This week The Genome Center will begin sequencing our first samples from the 1000 Genomes Project. This project, which aims to create a much deeper understanding of normal human variation, will begin by sequencing DNA from the well-characterized samples of the HapMap Project. The initial sequencing plan consists of three separate pilot projects, each of which will generate an unprecedented amount of genomic information.
The first pilot involves sequencing a large number of individuals, about 200, to relatively low coverage, 2× (6 Gb per sample). This study will probe the efficacy of light sequence coverage of a large number of individuals. The resulting data will help to guide the development of methods for imputation of haplotypes from incomplete sequence data. In other words, the ability to predict variation based on other detected variations in the same region of the genome. The data for this pilot project will largely be generated on the Illumina/Solexa platform.

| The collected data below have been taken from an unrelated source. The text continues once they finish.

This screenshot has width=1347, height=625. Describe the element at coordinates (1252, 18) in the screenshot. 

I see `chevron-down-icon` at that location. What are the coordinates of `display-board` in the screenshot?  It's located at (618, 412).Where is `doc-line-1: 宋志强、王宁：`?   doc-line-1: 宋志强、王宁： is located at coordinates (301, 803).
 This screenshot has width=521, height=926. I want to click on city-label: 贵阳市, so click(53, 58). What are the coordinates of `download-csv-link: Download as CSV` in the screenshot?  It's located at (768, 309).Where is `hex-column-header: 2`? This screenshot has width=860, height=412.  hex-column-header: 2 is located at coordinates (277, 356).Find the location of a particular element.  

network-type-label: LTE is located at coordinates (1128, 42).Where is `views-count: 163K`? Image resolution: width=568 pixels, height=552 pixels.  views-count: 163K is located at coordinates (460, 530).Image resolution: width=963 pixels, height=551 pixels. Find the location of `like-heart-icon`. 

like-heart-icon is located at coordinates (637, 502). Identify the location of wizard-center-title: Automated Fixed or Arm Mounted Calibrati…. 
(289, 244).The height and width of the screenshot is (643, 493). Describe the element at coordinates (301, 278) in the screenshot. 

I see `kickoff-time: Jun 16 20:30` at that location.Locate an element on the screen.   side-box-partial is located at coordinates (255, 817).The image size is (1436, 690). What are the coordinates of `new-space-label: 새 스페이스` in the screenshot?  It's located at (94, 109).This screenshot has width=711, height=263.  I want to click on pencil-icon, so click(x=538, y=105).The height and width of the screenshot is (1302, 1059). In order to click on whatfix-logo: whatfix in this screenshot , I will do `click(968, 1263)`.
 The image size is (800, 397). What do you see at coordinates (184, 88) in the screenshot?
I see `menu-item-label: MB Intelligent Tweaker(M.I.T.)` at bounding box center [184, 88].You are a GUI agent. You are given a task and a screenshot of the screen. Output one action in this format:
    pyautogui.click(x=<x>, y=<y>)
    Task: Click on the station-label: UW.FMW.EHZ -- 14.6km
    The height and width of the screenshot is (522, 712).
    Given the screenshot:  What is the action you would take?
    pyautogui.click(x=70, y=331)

The second pilot project involves the sequencing of two sets of trios (mother-father-child) to high, 20-fold or 20×, coverage. 20× coverage means for each individual's three gigabase (Gb) genome, we will generate about 60 Gb of data. The purpose of this pilot project is several fold. First, by sequencing parents and their offspring, we will attain a better understanding of heritability and genomic mutation rates. Second, by sequencing these subjects to high redundancy, we will be able to gauge the depth of sequence necessary in further studies of human variation. The data for this pilot project will largely be generated on the Illumina (Solexa) platform.
The third pilot project will sequence the exome of over 1000 individuals to 20× coverage. The exome is the collection of all exons in the genome. An exon is the part of the gene whose sequence is transcribed to make proteins. To selectively sequence just the exome, the genome is fragmented and various techniques are used to selectively capture the regions of the genome that are exonic. At present, these selection techniques require a significant amount of input DNA and therefore are only usable on samples that have ample DNA. This projects aims to get a detailed picture of genomic variation that directly affects proteins and, therefore, the work of life. The advantage of this approach is the focus on protein changes which can readily be interpreted in terms of how such changes affect the operation of the cell. The disadvantage of this approach is that you do not gain any information on the majority of the genome that does not encode proteins and whose role in the functioning of the cell is little understood. Data for this pilot will largely be generated on the 454 platform.
Together these three pilot projects will not only generate mountains of useful information on human variation, they will also inform the future direction of the 1000 Genomes Project.